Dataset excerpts
- - - - -

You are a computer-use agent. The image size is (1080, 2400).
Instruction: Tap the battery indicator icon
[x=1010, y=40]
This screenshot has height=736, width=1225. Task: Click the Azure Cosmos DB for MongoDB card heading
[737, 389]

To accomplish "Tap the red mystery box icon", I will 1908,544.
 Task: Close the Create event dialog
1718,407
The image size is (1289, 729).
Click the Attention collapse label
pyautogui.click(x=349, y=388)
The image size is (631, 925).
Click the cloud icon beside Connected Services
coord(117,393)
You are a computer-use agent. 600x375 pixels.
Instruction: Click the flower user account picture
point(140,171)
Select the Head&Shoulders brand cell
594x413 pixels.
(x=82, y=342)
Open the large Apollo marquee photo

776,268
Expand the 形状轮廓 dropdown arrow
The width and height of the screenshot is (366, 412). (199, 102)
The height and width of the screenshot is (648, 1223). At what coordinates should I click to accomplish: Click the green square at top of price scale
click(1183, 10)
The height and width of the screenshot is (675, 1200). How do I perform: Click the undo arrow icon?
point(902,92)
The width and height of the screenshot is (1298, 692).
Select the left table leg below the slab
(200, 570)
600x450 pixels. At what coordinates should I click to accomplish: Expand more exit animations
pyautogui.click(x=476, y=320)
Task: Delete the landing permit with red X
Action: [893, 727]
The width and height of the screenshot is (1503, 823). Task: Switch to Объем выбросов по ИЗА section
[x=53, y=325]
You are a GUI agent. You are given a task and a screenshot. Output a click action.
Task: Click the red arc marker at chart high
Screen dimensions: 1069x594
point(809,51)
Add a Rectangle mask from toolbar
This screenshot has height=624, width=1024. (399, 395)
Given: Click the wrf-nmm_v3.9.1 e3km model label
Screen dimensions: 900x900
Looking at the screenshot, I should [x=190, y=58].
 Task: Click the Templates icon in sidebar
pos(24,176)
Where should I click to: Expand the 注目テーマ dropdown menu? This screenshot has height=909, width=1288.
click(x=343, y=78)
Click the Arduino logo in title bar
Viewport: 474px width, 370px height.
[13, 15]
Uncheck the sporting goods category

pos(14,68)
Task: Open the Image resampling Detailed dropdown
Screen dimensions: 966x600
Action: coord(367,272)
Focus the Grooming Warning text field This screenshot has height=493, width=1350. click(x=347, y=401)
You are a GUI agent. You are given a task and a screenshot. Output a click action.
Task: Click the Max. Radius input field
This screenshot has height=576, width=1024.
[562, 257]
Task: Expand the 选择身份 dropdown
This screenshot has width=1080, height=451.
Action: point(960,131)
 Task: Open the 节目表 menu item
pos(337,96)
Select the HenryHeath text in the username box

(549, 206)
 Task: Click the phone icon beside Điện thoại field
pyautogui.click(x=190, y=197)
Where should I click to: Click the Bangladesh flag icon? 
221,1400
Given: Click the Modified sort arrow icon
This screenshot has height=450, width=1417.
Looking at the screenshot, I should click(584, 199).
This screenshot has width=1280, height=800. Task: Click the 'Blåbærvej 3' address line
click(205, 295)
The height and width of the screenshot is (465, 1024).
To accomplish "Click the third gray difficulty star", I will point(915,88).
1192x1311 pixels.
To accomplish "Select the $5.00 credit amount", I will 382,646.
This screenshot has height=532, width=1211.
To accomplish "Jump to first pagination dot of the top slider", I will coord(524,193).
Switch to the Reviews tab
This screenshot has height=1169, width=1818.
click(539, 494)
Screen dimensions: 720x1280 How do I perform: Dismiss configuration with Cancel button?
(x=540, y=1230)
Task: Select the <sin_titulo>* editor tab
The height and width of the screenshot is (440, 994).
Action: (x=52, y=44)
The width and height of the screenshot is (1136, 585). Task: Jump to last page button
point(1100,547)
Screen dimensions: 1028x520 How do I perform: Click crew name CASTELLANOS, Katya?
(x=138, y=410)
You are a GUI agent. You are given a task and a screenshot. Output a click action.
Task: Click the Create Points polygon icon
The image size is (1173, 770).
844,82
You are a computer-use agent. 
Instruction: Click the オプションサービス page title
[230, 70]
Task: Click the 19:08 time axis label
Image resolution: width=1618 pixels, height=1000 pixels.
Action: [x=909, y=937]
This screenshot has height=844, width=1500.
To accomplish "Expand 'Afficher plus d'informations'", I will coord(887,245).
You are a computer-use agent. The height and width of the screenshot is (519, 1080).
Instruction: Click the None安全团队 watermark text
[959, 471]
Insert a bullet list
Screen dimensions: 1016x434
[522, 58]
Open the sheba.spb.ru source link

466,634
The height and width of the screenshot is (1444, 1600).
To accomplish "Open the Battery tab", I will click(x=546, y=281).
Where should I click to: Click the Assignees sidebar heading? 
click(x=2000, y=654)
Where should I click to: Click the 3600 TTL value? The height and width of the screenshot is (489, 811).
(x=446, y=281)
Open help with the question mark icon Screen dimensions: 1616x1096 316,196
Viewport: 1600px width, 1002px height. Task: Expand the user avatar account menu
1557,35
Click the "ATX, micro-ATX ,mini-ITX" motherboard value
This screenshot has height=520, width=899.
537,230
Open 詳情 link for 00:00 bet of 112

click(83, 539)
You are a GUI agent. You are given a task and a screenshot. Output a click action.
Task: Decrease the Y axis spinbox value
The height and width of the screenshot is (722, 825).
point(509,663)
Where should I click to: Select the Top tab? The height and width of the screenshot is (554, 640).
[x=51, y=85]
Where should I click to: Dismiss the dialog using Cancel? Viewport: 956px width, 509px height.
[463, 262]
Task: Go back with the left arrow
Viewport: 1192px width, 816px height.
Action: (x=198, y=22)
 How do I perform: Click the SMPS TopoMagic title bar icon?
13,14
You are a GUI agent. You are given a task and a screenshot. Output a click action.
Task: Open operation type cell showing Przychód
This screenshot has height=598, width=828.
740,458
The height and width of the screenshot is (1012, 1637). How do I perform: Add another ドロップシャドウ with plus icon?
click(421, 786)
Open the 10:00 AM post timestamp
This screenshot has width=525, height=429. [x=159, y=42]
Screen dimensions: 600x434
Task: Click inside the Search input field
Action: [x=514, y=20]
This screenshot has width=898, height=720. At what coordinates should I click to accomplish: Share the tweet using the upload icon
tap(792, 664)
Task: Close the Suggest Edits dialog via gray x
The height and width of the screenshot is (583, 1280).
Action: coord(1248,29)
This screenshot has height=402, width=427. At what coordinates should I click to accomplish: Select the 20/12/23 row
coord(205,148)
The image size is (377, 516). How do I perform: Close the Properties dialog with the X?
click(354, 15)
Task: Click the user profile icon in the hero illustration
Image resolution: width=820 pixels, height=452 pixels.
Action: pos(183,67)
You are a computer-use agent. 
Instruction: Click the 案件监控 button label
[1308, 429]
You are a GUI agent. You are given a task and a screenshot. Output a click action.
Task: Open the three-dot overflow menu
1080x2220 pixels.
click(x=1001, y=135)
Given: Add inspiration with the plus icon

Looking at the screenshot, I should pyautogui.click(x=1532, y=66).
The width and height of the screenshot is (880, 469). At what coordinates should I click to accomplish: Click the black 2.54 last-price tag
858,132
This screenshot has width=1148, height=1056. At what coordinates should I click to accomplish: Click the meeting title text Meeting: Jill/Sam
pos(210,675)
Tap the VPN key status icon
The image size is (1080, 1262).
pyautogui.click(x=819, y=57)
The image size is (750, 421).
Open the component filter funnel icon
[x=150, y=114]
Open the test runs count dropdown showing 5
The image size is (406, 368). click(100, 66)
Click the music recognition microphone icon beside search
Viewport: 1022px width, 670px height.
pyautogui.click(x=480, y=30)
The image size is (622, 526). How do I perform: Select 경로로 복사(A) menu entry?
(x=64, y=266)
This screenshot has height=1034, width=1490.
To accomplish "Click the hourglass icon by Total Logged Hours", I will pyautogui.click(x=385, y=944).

- - - - -

» Task to carry out: Using the records above, say how many lines include the string "axis". Only the number is wanted.

» Task output: 2